◆ **Source text**
##############################

Can I use a student model from a web browser?

No. A student model created by distill is a PyTorch model, which cannot run directly in the browser. It needs to be converted to the appropriate format (TensorFlow.js) first, and the web demos use the converted models. However, The conversion code is not included in this repository. I will not release it unless I change my mind.

Hardware Requirements

All programs require a recent and powerful Nvidia GPU to run. I developed the programs on a machine with an Nvidia RTX A6000. However, anything after the GeForce RTX 2080 should be fine.

The character_model_ifacialmocap_puppeteer program requires an iOS device that is capable of computing blend shape parameters from a video feed. This means that the device must be able to run iOS 11.0 or higher and must have a TrueDepth front-facing camera. (See this page for more info.) In other words, if you have the iPhone X or something better, you should be all set. Personally, I have used an iPhone 12 mini.

The character_model_mediapipe_puppeteer program requires a web camera.

##############################

[Records on locating elements on screens]
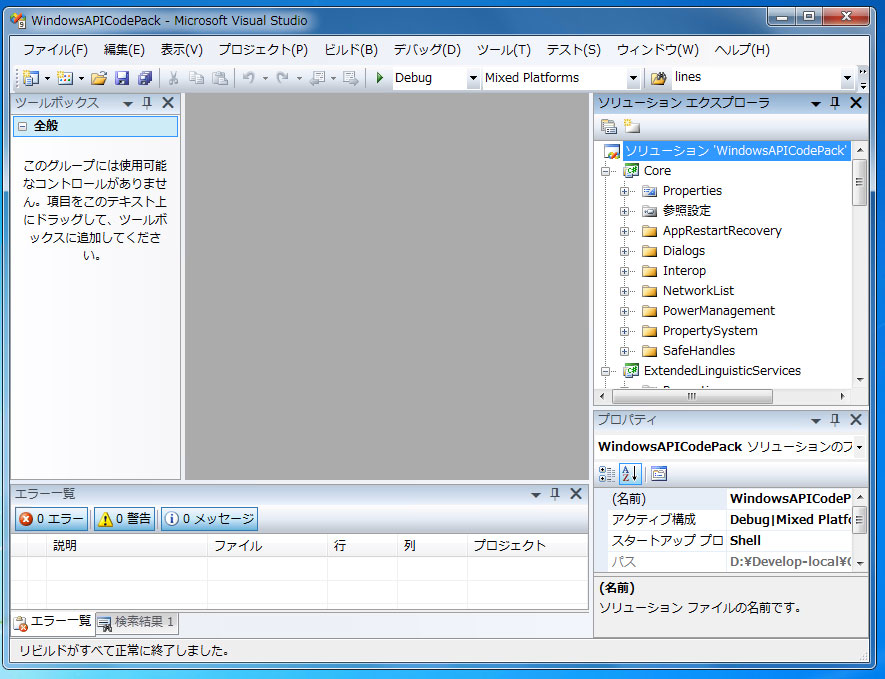
Task: Click the Save icon in the toolbar
Action: pos(122,78)
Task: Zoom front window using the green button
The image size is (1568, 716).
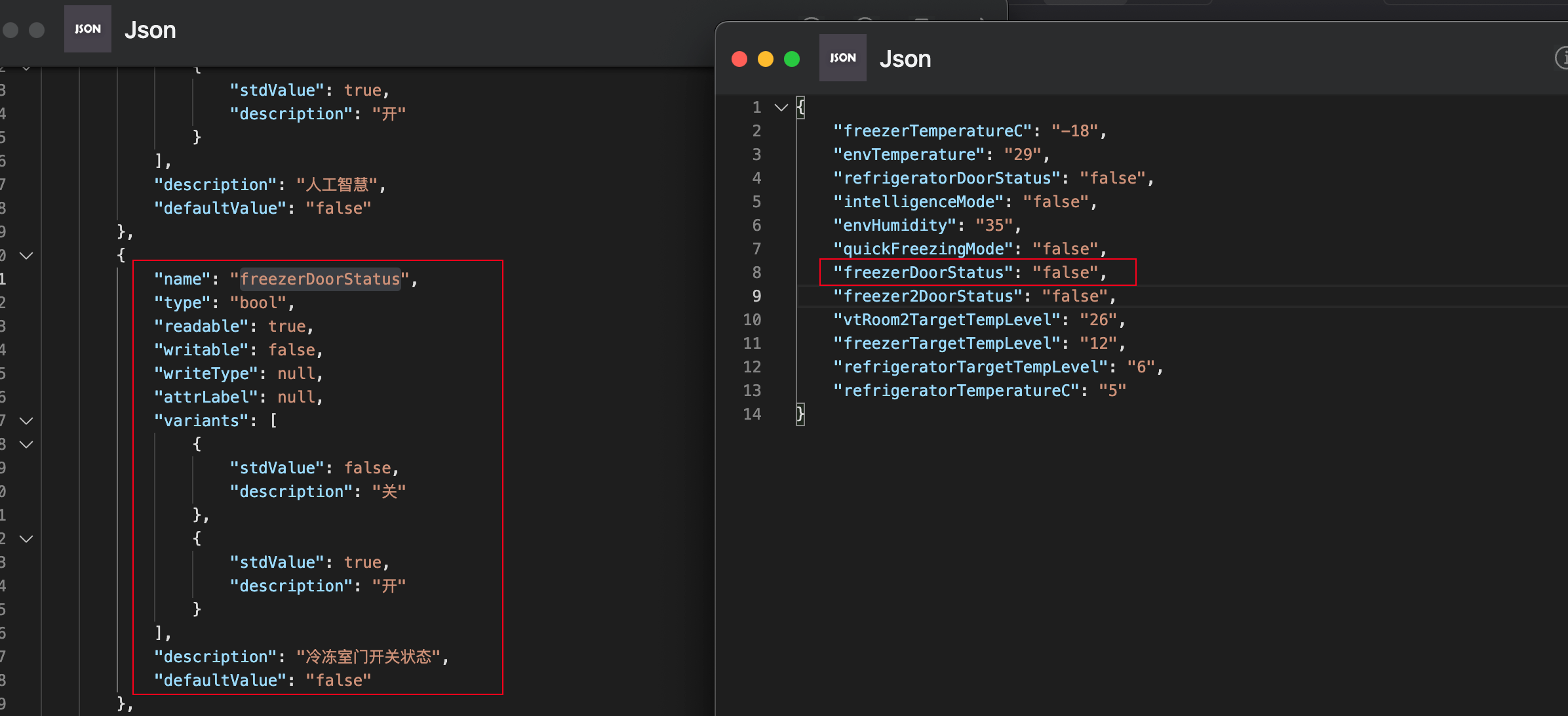Action: (x=792, y=59)
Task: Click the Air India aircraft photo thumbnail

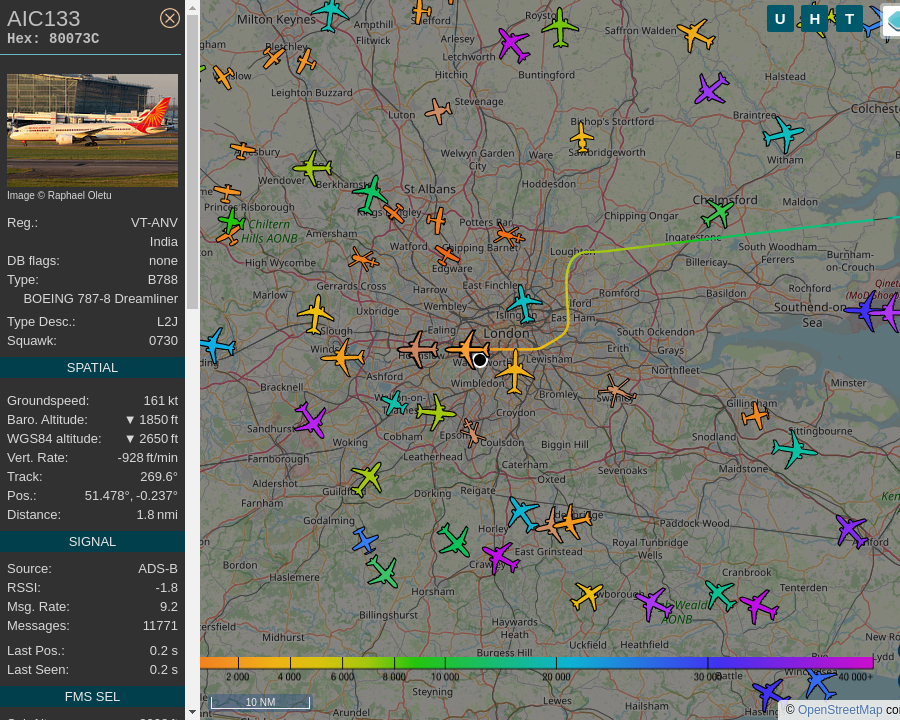Action: (92, 130)
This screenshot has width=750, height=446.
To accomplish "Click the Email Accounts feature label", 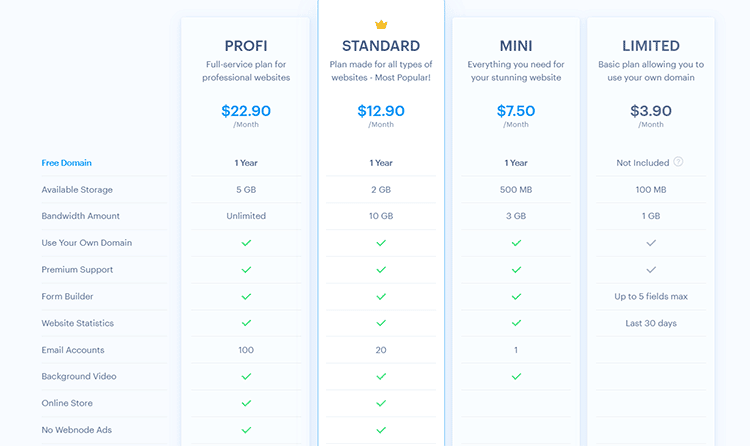I will (75, 350).
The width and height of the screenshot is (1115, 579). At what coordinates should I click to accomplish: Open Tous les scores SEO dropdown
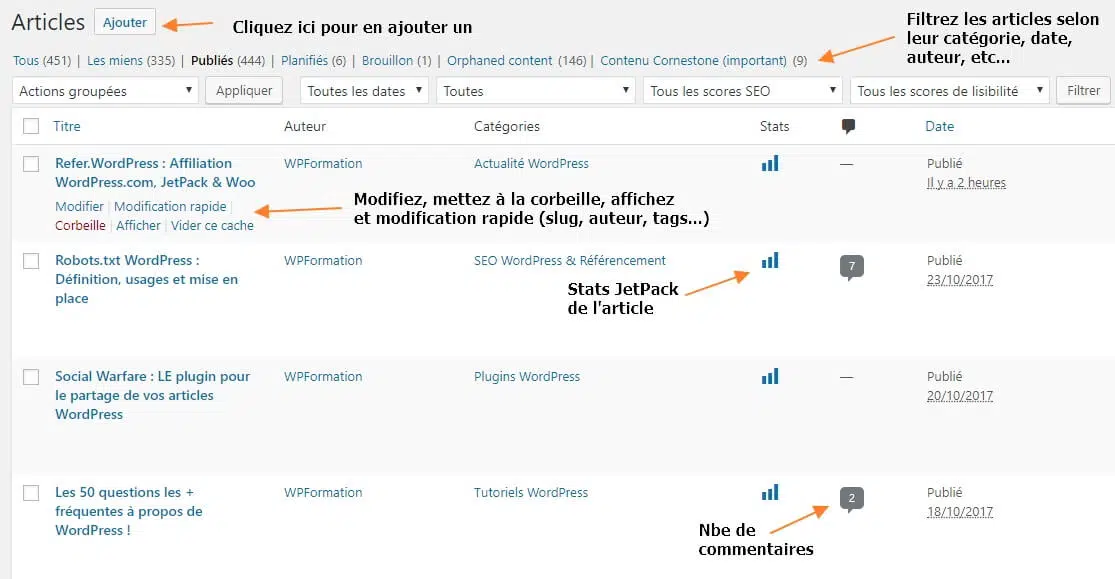742,91
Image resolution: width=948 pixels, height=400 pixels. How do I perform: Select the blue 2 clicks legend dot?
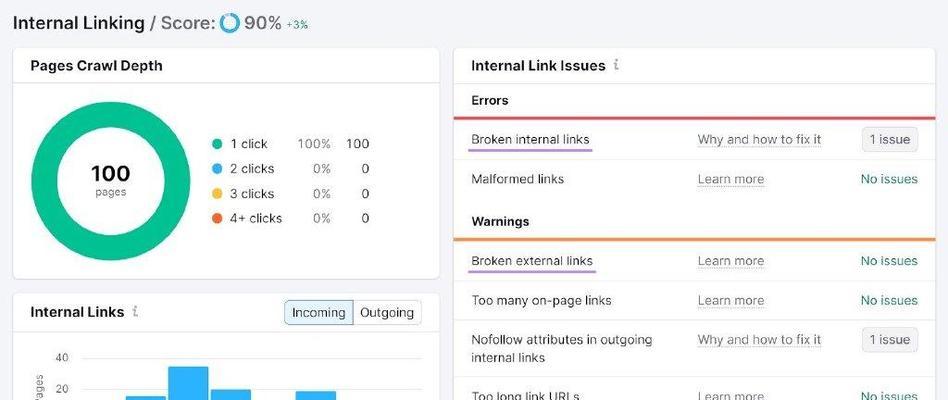click(217, 169)
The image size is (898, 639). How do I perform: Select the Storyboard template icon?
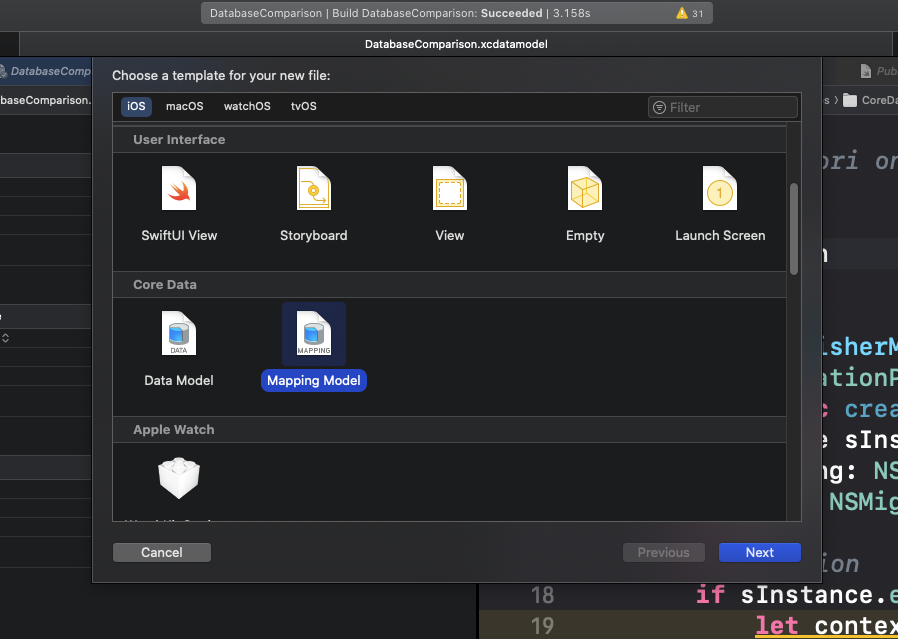[313, 188]
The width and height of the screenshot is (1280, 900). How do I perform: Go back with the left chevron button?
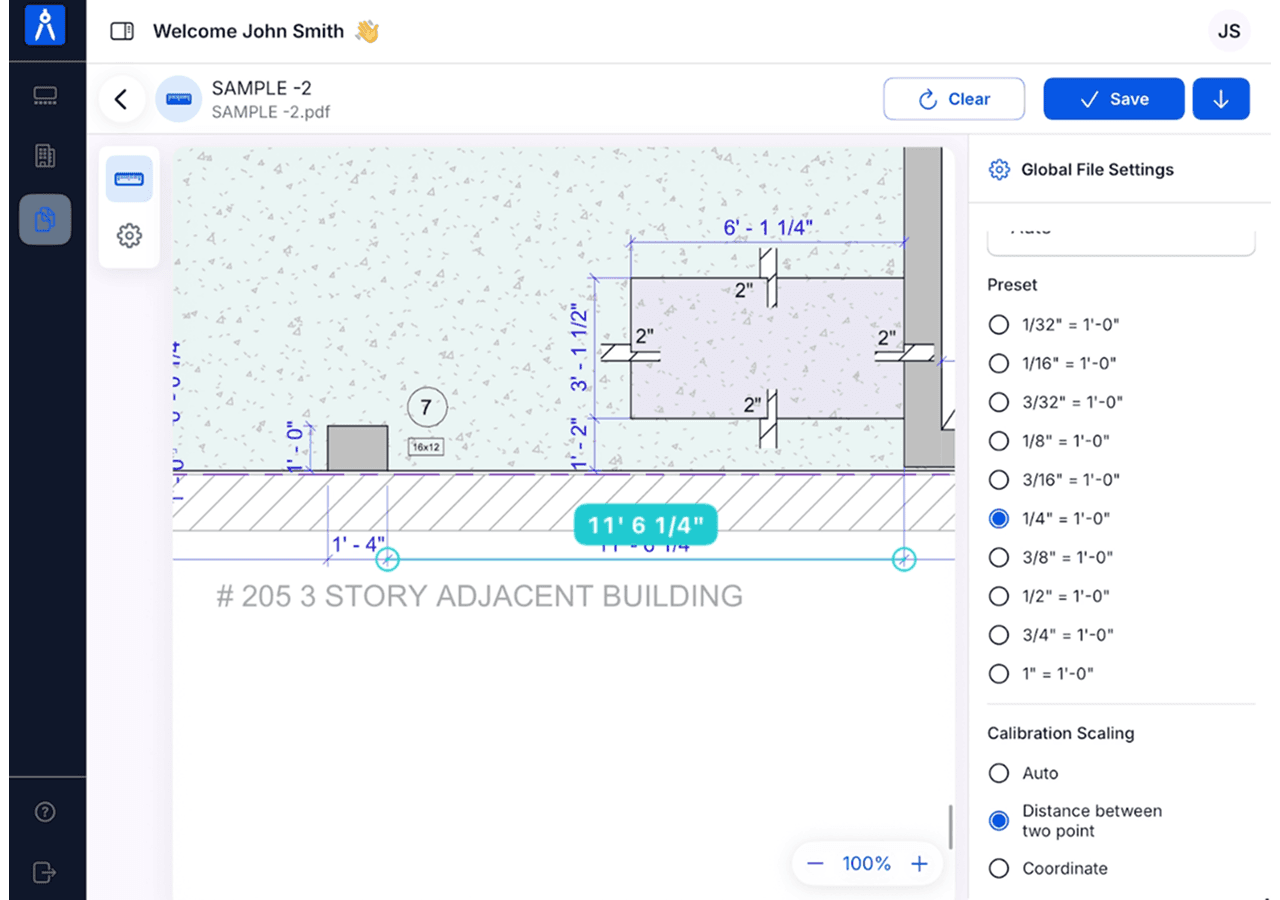click(x=122, y=99)
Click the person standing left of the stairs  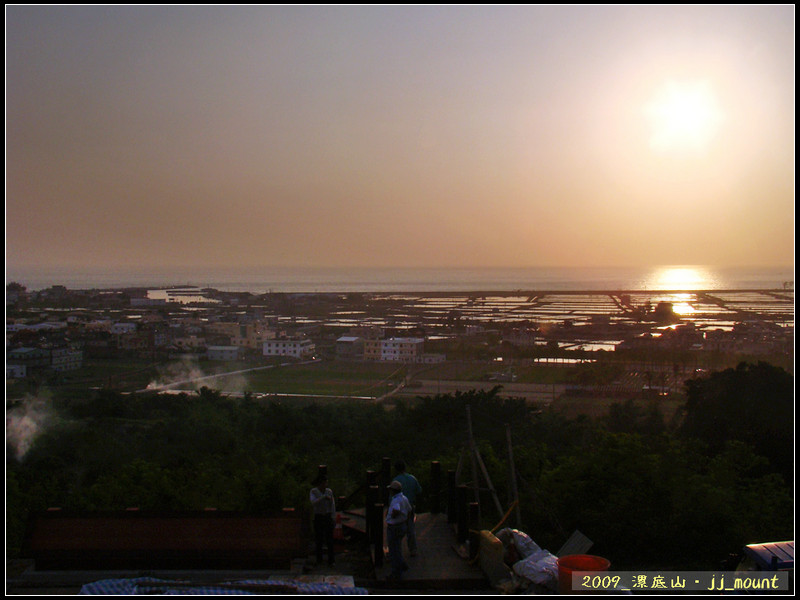[x=323, y=518]
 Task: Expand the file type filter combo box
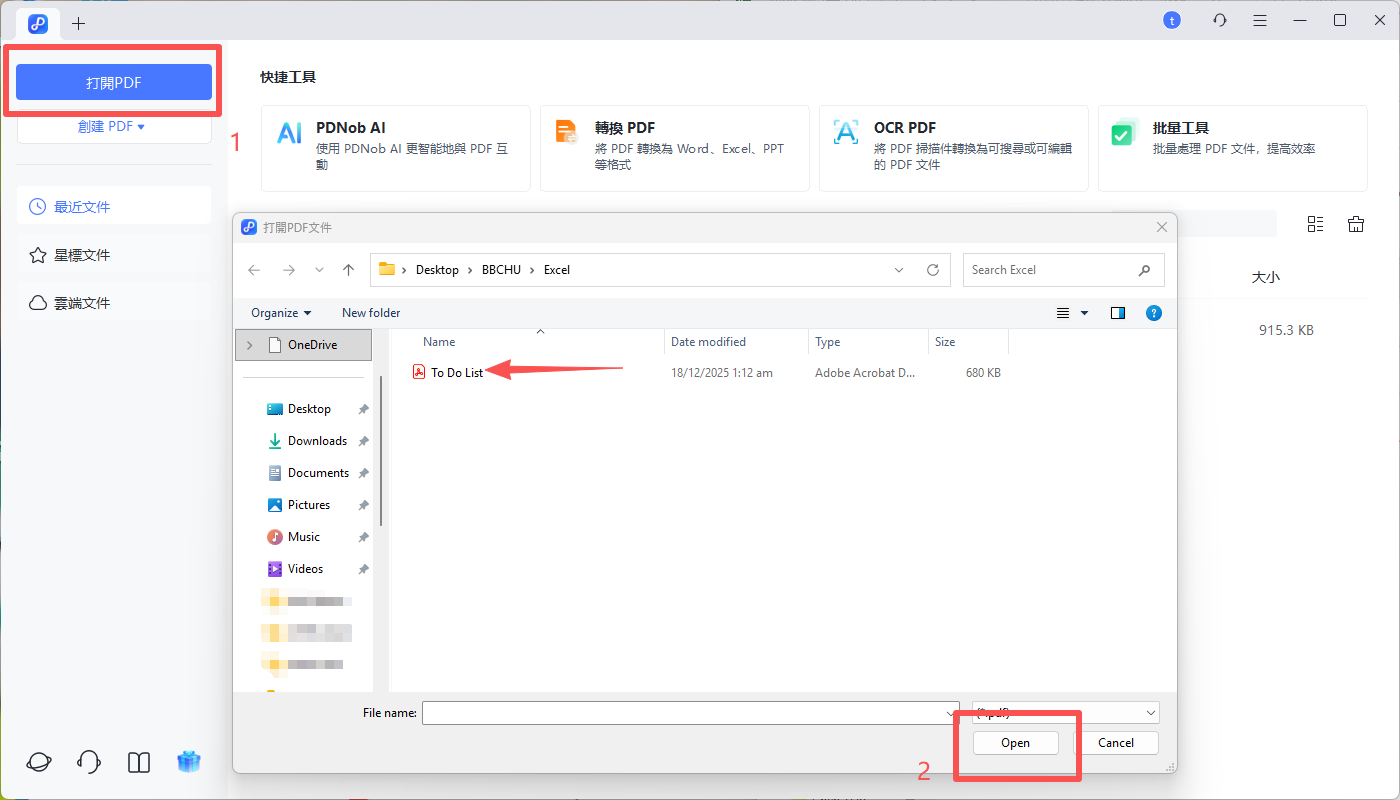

##############################

◆ **Set tasks**
- 1) Rewrite the paragraph of the text on the puppeteer programs that begins "The character_model_ifacialmocap_puppeteer program requires" as a short bulleted list, keeping its main facts.
- 2) Set down, word for word, the part of the text on the puppeteer programs from "No. A student" up to and including "change my mind.".
- 3) Take the text on the puppeteer programs further, starting after its last sentence.
The data are not needed for this work.

◆ **Set of answers**
- 1)
- The character_model_ifacialmocap_puppeteer program needs an iOS device that can compute blend shape parameters from a video feed.
- The device must run iOS 11.0 or higher and have a TrueDepth front-facing camera.
- An iPhone X or a better model should be enough.
- The writer has used an iPhone 12 mini.

- 2)
No. A student model created by distill is a PyTorch model, which cannot run directly in the browser. It needs to be converted to the appropriate format (TensorFlow.js) first, and the web demos use the converted models. However, The conversion code is not included in this repository. I will not release it unless I change my mind.

- 3)
Software Requirements

GPU Driver and CUDA Toolkit

Please update your GPU's device driver and install the CUDA Toolkit that is compatible with your GPU and is newer than the version you will be installing in the next subsection.

Python and Python Libraries

All programs are written in the Python programming languages. The following libraries are required:

  • python 3.10.11
  • torch 1.13.1 with CUDA support
  • torchvision 0.14.1
  • tensorboard 2.15.1
  • opencv-python 4.8.1.78
  • wxpython 4.2.1
  • numpy-quaternion 2022.4.2
  • pillow 9.4.0
  • matplotlib 3.6.3
  • einops 0.6.0
  • mediapipe 0.10.3
  • numpy 1.26.3
  • scipy 1.12.0
  • omegaconf 2.3.0

Instead of installing these libraries yourself, you should follow the recommended method to set up a Python environment in the next section.

iFacialMocap

If you want to use ifacialmocap_puppeteer, you will also need to an iOS software called iFacialMocap (a 980 yen purchase in the App Store). Your iOS and your computer must use the same network. For example, you may connect them to the same wireless router.

Creating Python Environment

Installing Python

Please install Python 3.10.11.

I recommend using pyenv (or pyenv-win for Windows users) to manage multiple Python versions on your system. If you use pyenv, this repository has a .python-version file that indicates it would use Python 3.10.11. So, you will be using Python 3.10.11 automatically once you cd into the repository's directory.

Make sure that you can run Python from the command line.

Installing Poetry

Please install Poetry 1.7 or later. We will use it to automatically install the required libraries. Again, make sure that you can run it from the command line.

Cloning the Repository

Please clone the repository to an arbitrary directory in your machine.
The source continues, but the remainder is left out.